▶ **Your goal**: Output each line of the listing exactly, though pictures are not to appear.

▶ **Information given**:
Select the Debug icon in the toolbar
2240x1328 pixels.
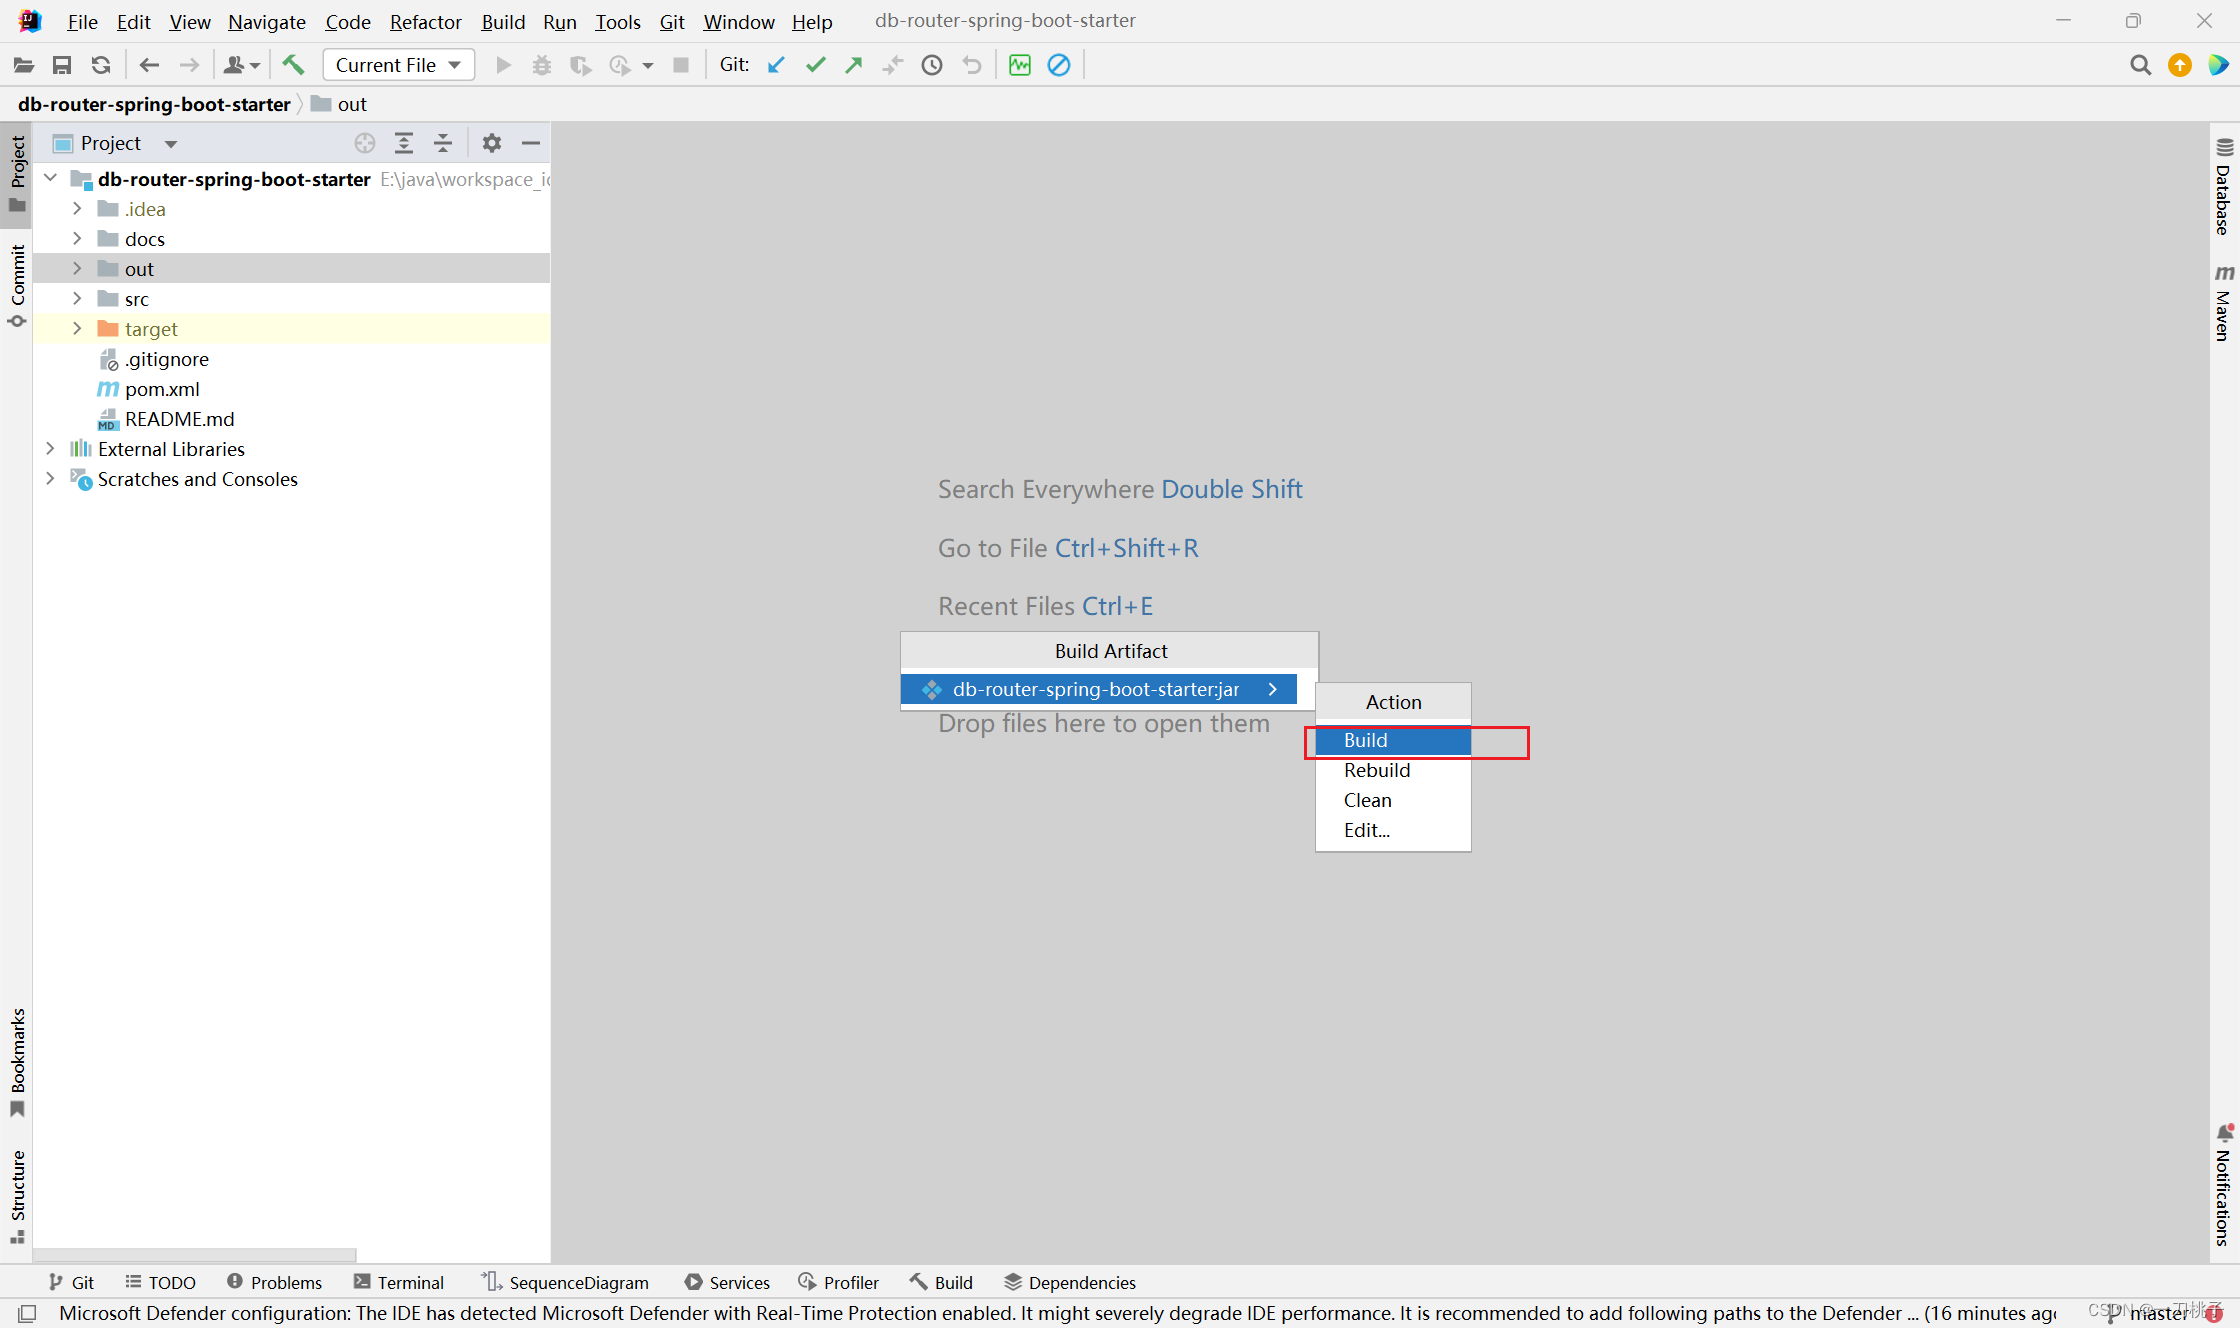click(542, 64)
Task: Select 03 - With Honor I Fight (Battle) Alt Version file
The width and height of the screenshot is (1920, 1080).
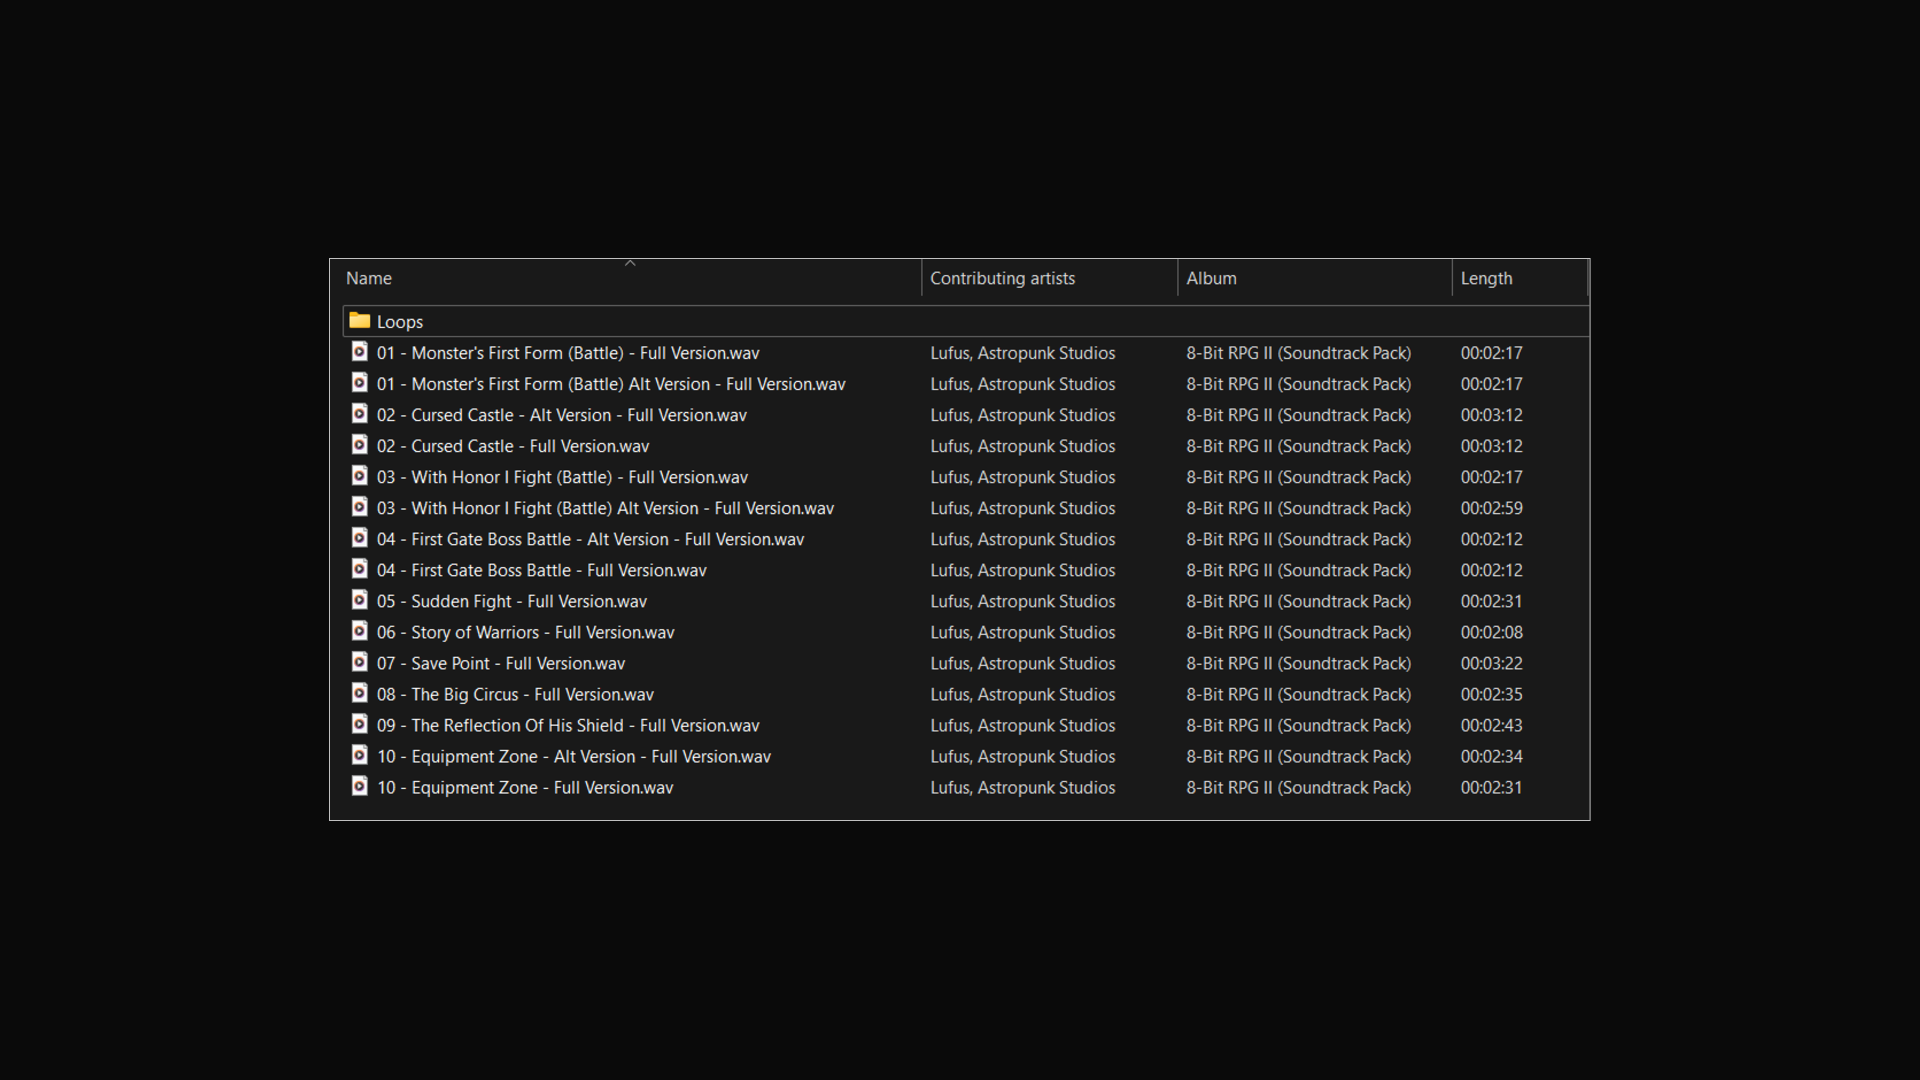Action: 604,508
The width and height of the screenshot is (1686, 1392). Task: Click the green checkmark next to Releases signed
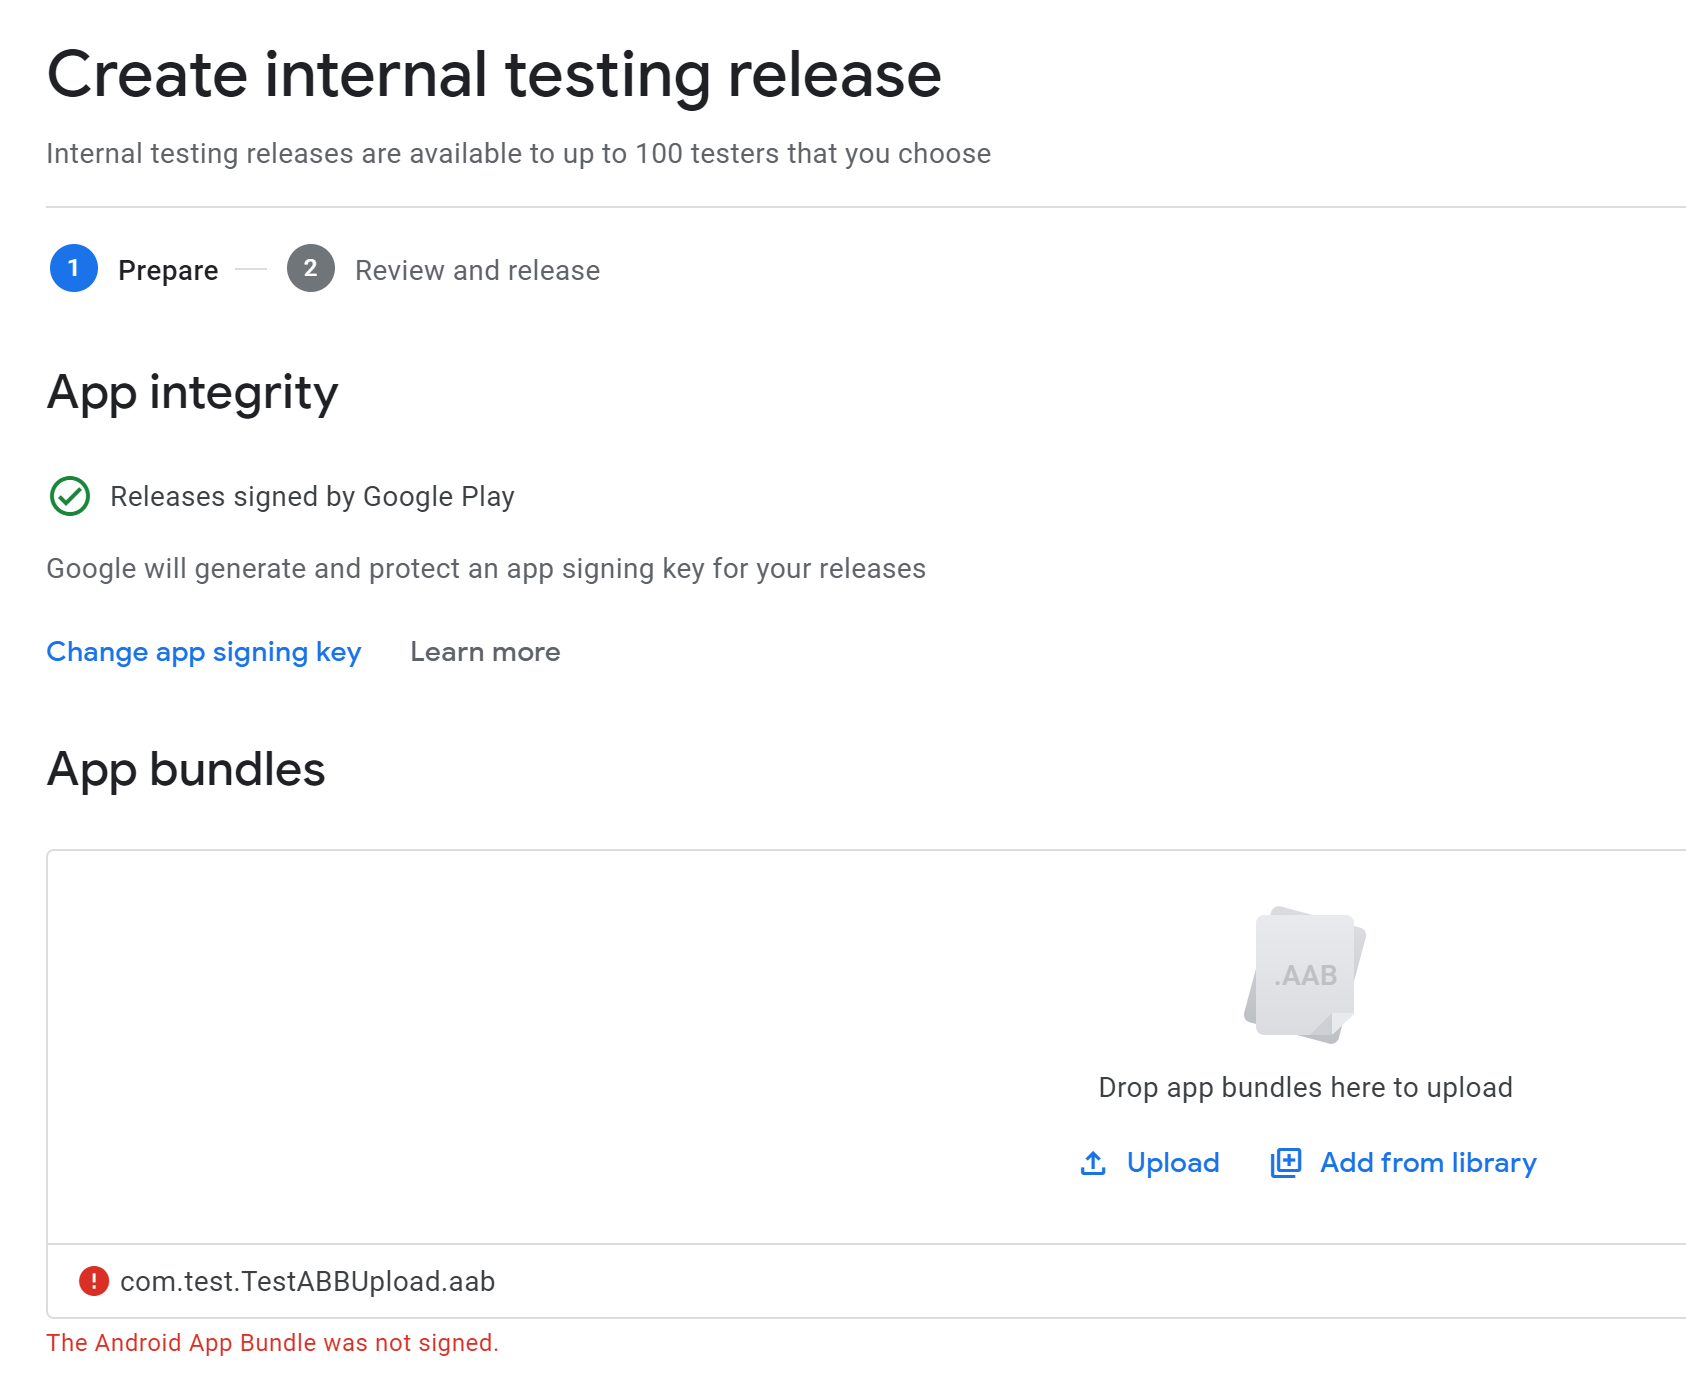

▶ **Your response**:
Select the Debug icon in the toolbar
2240x1328 pixels.
click(542, 64)
Task: Select 03 - With Honor I Fight (Battle) Alt Version file
The width and height of the screenshot is (1920, 1080).
Action: 604,508
The width and height of the screenshot is (1686, 1392). Task: Click the green checkmark next to Releases signed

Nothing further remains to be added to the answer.